AB : notre bilan des trois dernières années montre le niveau de confiance que nous avons construit avec les grands clubs des cinq championnats majeurs. Nous avons travaillé en étroite collaboration avec des clubs comme Naples ou la Juventus en Italie, l’Atlético de Madrid, le Real Madrid ou Barcelone en Espagne, l’Olympique de Marseille ou Monaco en France, le Bayer Leverkusen, le Bayern Munich, le RB Leipzig et le Borussia Dortmund en Allemagne, Manchester City, Chelsea, Arsenal et Tottenham en Angleterre, Benfica, Fenerbahçe et bien d’autres. Notre priorité est de maintenir des relations solides avec les clubs leaders des grands championnats européens, mais notre ambition va plus loin, nous visons à avoir des relations constructives et durables avec tous les clubs. Le véritable défi n’est pas seulement d’établir ces connexions, mais de les entretenir au fil du temps et de s’assurer qu’elles se renforcent à chaque collaboration.
FM : parlons du mercato estival 2025. Comment décririez-vous l’activité d’Epic Sports cet été ?
AB : Ce fut un été historique pour nous.

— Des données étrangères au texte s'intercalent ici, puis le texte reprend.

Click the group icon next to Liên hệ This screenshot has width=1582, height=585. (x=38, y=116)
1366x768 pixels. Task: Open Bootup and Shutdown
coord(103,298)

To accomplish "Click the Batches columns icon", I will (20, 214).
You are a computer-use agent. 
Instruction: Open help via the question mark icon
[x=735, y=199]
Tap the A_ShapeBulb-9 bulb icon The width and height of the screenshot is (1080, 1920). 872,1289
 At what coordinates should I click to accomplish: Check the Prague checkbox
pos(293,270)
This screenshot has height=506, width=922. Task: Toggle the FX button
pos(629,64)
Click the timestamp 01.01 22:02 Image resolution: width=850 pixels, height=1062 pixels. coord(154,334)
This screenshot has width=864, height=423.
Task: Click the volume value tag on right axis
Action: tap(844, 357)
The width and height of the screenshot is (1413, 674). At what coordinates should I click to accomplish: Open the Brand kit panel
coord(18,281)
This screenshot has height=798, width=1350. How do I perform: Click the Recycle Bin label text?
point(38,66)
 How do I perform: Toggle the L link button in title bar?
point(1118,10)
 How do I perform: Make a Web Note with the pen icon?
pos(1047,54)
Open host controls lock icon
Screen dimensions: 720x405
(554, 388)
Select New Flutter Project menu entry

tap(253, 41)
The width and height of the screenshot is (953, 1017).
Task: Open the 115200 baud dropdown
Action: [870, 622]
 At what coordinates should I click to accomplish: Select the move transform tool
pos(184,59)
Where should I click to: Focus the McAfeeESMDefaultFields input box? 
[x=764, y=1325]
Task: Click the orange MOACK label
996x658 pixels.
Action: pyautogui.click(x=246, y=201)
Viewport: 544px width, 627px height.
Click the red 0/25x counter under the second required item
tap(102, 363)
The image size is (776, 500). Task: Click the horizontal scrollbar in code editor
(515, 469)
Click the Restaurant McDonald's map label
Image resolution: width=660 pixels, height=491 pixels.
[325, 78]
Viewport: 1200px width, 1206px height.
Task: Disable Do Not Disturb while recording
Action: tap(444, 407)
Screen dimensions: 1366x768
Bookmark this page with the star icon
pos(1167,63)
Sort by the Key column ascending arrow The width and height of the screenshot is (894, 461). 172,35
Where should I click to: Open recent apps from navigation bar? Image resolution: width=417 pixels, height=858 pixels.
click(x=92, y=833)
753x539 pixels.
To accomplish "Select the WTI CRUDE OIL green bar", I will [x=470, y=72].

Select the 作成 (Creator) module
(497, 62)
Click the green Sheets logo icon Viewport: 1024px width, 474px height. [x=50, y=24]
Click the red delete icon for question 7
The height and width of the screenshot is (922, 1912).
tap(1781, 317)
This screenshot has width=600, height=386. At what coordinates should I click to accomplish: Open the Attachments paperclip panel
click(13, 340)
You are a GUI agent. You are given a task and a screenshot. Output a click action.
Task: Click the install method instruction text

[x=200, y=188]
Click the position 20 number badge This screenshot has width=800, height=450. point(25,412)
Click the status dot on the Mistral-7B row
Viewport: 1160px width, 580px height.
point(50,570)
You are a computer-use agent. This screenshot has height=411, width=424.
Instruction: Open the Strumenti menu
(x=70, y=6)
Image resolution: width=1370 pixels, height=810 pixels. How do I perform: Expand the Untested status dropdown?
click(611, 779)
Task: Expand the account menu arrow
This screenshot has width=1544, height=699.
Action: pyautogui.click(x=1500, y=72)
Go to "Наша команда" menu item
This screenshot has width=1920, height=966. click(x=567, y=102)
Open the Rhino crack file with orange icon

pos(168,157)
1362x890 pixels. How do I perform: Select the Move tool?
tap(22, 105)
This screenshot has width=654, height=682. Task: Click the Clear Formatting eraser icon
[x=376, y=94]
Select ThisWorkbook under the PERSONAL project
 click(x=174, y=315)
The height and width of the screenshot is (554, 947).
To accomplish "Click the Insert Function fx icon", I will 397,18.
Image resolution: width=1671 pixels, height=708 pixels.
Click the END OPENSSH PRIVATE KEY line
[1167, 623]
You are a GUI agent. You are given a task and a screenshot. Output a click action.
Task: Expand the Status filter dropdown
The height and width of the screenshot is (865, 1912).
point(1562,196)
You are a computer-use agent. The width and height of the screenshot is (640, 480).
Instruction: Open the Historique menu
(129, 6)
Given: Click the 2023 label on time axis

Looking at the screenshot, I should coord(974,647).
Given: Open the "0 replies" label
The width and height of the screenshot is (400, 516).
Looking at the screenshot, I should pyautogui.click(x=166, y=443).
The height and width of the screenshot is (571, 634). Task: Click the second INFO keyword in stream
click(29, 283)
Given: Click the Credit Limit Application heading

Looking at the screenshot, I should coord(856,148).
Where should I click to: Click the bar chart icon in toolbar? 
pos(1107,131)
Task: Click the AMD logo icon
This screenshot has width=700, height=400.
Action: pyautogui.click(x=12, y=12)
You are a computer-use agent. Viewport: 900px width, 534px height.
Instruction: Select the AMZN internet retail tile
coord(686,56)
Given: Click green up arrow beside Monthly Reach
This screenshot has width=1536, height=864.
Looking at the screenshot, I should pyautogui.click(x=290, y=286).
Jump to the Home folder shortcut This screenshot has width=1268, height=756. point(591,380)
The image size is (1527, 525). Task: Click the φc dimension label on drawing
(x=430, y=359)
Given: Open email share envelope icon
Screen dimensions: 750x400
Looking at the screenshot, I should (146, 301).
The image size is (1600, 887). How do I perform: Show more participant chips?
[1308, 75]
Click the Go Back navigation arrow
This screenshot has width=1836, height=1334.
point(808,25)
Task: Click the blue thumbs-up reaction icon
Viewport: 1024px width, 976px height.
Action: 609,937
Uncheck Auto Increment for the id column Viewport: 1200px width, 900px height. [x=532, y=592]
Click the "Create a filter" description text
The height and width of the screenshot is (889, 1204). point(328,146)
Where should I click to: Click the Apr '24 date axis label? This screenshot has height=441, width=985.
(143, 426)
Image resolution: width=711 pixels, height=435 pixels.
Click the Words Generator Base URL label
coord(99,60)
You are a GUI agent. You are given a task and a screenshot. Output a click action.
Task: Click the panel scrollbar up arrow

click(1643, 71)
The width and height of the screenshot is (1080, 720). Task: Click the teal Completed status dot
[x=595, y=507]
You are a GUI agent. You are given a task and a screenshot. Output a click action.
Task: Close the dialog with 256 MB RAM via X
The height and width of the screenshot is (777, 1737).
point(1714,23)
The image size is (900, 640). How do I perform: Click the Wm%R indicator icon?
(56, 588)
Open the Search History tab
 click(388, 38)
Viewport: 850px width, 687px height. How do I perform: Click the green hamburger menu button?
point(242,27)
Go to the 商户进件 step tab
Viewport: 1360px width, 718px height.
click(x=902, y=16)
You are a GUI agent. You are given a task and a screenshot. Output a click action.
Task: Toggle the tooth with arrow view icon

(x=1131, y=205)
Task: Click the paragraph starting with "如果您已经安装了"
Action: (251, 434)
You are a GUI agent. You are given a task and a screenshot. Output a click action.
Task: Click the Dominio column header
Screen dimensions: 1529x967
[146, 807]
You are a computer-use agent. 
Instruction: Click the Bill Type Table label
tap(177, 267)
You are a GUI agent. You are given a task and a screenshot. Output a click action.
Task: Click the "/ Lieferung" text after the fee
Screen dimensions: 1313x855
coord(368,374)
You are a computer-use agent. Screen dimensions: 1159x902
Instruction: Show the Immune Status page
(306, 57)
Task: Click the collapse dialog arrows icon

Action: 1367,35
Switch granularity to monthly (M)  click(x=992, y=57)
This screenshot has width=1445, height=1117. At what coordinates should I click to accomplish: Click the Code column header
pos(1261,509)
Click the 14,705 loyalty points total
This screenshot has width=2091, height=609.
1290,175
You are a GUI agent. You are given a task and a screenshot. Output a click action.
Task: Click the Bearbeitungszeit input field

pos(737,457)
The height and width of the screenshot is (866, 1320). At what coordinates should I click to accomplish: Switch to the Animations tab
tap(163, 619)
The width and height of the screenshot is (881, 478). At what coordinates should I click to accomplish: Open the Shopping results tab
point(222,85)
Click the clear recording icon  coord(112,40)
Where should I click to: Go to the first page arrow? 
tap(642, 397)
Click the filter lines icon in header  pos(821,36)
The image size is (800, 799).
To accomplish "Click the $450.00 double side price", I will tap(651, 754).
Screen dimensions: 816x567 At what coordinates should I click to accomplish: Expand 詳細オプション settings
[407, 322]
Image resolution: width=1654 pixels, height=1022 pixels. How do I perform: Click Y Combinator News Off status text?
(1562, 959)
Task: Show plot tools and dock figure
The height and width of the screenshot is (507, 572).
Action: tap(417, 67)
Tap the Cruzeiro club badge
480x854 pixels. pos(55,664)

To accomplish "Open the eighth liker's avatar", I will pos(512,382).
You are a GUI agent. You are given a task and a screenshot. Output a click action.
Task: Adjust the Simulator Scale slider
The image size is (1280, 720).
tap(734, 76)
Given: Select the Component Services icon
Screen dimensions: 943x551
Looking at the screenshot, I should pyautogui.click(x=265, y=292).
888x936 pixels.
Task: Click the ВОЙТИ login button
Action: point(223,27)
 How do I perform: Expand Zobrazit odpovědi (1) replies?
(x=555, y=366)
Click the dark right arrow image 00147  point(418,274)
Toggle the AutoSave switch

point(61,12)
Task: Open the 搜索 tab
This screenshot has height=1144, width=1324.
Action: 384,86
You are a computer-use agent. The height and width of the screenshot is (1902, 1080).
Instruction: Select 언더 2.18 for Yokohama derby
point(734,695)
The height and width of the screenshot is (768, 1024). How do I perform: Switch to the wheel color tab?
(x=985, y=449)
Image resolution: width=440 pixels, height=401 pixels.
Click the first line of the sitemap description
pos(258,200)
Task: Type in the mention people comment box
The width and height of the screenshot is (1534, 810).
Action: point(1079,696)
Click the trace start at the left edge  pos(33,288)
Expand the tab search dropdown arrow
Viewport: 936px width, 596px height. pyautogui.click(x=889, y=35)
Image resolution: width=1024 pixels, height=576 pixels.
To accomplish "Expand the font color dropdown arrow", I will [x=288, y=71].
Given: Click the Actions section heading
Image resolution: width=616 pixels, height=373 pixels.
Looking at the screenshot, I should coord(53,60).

Nous avons finalisé 15 opérations de haut niveau à travers 7 grands championnats, impliquant certains des plus grands clubs du monde. Pour n’en citer que quelques-unes : Dean Huijsen au Real Madrid, le plus gros deal de la Liga en 2025 et le montant le plus élevé jamais payé pour un défenseur en Liga, Nicolas Jackson au Bayern Munich, Xavi Simons à Tottenham, Noni Madueke et Piero Hincapié à Arsenal. Et d’autres transferts excitants vers Dortmund, Villarreal, Leipzig et Fenerbahçe. En France, nous avons conclu plusieurs deals avec le RC Strasbourg (Soumaïla Coulibaly, Julio Enciso, Martial Godo) et avec l’AS Monaco (le prêt de Valy Konaté au Cercle Bruges). Pour nous, ce qui compte ce n’est pas seulement les chiffres, mais l’alignement entre les ambitions des clubs et le développement à long terme de nos joueurs.
FM : vous avez été cité comme favori pour le Golden Agent Award décerné par Tuttosport. Que ressentez-vous à ce sujet ?
AB : Cela a été un honneur pour moi de le remporter en 2023. Je suis le plus jeune agent à l’avoir jamais gagné, et je mentirais si je disais que je ne voulais pas le gagner à nouveau et être le seul, à part Jorge Mendes, à l’avoir remporté deux fois. Pour être honnête, je pense que si l’on regarde nos réalisations cet été, nous méritons de le gagner avec Epic Sports.